Wenige Schritte weiter wechselt die symbolische Ordnung aus der Vertikale in die Horizontale und in eine bürgerliche Lebenswelt. Nebeneinander hängen flach an der Wand zwei textile Werke in den klassischen Schnitten japanischer Kimonos (Citizen O, citizen k, 2018). Sie erscheinen wertig, groß, schön, geprägt von der Eleganz eines strikt codierten Formprinzips. Auch sie sind Bühnen für den Auftritt einzelner Körper, die in ihren Kleidungsritualen einer Ikonografie der Distinktion folgen. Verschiedene Stoff- und Schnittmuster für verschiedene gesellschaftliche Anlässe und Klassen weisen einzelnen Personen für alle sichtbar einen Platz in der kollektiven Struktur sozialer Rollenaufteilungen zu. Auch sie bedeuten die Kontinuität eines politischen Körpers, der das Subjekt umfasst und integriert. Das gleiche gilt für das vierte Objekt im Raum, die kunstvolle Nachbildung einer Halskrause. In immer raffinierteren und bisweilen immensen Ausmaßen zierten die auch Fräsen genannten Großkrägen seit dem 16. Jahrhundert die Hälse ihrer noblen Träger und vor allem jene der Inhaber öffentlicher, oft juristischer Ämter. Hier fokussiert Mosers und Schwingers Objekt die symbolische Ordnung auf den einen Punkt einer zentralisierten Autorität, die im Titel der Arbeit mit ihrer rechtsgebenden Funktion verbunden ist: Only words make the decrees (2018). Erneut laufen in der Inszenierung eines symbolisch überhöhten Körpers die Regularien eines kollektiven (Rechts-)Subjekts zusammen, das sich geradezu buchstäblich in den vielgliedrigen Faltungen des feinen Stoffes wiederspiegelt.

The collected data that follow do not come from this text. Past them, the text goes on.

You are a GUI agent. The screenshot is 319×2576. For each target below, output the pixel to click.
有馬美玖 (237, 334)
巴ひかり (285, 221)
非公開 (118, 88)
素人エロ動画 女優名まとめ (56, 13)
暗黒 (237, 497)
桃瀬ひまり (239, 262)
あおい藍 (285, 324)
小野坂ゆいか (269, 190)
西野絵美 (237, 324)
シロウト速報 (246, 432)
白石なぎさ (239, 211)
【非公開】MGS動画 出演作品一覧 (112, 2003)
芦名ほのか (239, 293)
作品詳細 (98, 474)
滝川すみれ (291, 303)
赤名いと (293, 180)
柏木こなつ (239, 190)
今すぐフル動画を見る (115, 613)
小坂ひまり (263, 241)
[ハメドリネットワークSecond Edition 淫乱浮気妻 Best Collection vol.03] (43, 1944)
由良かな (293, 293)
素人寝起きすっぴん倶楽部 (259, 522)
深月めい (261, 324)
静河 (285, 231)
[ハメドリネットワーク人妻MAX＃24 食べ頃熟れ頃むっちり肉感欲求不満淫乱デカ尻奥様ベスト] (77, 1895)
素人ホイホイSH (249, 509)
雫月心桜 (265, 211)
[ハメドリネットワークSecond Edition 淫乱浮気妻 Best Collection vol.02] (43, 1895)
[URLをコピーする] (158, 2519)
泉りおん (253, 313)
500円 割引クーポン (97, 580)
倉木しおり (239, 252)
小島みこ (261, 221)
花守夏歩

Die zwei Körper des Königs leben heute weiter in zahlreichen Formen der staatlichen Repräsentation, und nicht nur dort. Den Ausstellungsraum durchzieht ein vordemokratisches Vokabular von Zeichen, die in gewandelter Gestalt ihre metaphysische Begründung von korporativer Macht bis in die post-demokratische Ära tragen, wo sie neofeudale Verhältnisse jenseits diskursiver Rationalität zu begründen helfen. Das zumindest scheint die These von Moser und Schwinger zu sein. Nicht ohne Grund operieren ihre neuen Werke ganz in der Realität des Sinnlichen, des geradezu taktilen Begehrens bei der Betrachtung einer Stofflichkeit, die Leiber umgibt, umhüllt und trägt. Sie begeben sich auf die Ebene der Sensationen, sprechen die Sprache der Affekte, betören mit Oberflächen und holen ihre Formen aus der Vergangenheit. Mit all dem begeben sich in den gleichen Ring, in dem auch zeitgenössische Populisten und Königsanwärter ihre Punkte machen, freilich mit einem Projekt der Dekonstruktion. Sie bleiben dabei ganz in der Welt der Erscheinungen und lassen so einleuchten, wie sehr der politische Körper ein ästhetischer Körper ist, eine ideelle Erzählung in flüchtigem Material, deren Stärke allein die Suggestion ist und im Reich des Imaginären liegt.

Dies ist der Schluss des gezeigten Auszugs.